● WHAT YOU WILL DO
Copy the following listing line for line, with no changes.

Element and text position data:
# # #

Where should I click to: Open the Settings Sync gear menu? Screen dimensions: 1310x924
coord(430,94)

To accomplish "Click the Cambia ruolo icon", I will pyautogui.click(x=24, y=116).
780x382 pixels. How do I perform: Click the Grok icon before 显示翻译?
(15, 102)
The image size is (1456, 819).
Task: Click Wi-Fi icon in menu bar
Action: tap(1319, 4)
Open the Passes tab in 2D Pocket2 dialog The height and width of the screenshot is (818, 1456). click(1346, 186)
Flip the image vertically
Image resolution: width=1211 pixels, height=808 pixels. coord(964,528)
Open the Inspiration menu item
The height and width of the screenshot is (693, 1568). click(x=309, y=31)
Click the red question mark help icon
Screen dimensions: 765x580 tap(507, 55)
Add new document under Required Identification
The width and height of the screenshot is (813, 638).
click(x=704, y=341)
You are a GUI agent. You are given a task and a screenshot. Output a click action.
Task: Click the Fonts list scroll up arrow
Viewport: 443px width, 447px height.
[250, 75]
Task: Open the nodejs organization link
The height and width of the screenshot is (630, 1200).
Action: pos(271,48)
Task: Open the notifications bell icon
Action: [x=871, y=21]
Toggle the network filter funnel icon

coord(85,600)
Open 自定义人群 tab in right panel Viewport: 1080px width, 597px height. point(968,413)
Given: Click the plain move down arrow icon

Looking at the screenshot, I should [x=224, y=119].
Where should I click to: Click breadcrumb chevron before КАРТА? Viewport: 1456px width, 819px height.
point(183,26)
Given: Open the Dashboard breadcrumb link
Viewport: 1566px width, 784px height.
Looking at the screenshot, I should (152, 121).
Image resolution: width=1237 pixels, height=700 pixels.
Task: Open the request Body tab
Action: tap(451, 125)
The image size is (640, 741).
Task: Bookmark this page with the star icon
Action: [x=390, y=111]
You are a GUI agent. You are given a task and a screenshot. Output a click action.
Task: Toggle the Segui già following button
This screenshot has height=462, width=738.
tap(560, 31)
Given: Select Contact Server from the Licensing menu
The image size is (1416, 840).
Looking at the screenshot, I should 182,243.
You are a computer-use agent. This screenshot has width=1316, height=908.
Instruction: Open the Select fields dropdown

# # #

● RESPONSE TO THE EXERCISE
Where should I click to: Open the Settings Sync gear menu? Screen dimensions: 1310x924
coord(430,94)

To accomplish "Click the Cambia ruolo icon", I will pyautogui.click(x=24, y=116).
780x382 pixels. How do I perform: Click the Grok icon before 显示翻译?
(15, 102)
The image size is (1456, 819).
Task: Click Wi-Fi icon in menu bar
Action: tap(1319, 4)
Open the Passes tab in 2D Pocket2 dialog The height and width of the screenshot is (818, 1456). click(1346, 186)
Flip the image vertically
Image resolution: width=1211 pixels, height=808 pixels. coord(964,528)
Open the Inspiration menu item
The height and width of the screenshot is (693, 1568). click(x=309, y=31)
Click the red question mark help icon
Screen dimensions: 765x580 tap(507, 55)
Add new document under Required Identification
The width and height of the screenshot is (813, 638).
click(x=704, y=341)
You are a GUI agent. You are given a task and a screenshot. Output a click action.
Task: Click the Fonts list scroll up arrow
Viewport: 443px width, 447px height.
[250, 75]
Task: Open the nodejs organization link
The height and width of the screenshot is (630, 1200).
Action: pos(271,48)
Task: Open the notifications bell icon
Action: [x=871, y=21]
Toggle the network filter funnel icon

coord(85,600)
Open 自定义人群 tab in right panel Viewport: 1080px width, 597px height. point(968,413)
Given: Click the plain move down arrow icon

Looking at the screenshot, I should [x=224, y=119].
Where should I click to: Click breadcrumb chevron before КАРТА? Viewport: 1456px width, 819px height.
point(183,26)
Given: Open the Dashboard breadcrumb link
Viewport: 1566px width, 784px height.
Looking at the screenshot, I should (152, 121).
Image resolution: width=1237 pixels, height=700 pixels.
Task: Open the request Body tab
Action: tap(451, 125)
The image size is (640, 741).
Task: Bookmark this page with the star icon
Action: [x=390, y=111]
You are a GUI agent. You are given a task and a screenshot. Output a click action.
Task: Toggle the Segui già following button
This screenshot has height=462, width=738.
tap(560, 31)
Given: Select Contact Server from the Licensing menu
The image size is (1416, 840).
Looking at the screenshot, I should 182,243.
You are a computer-use agent. This screenshot has width=1316, height=908.
Instruction: Open the Select fields dropdown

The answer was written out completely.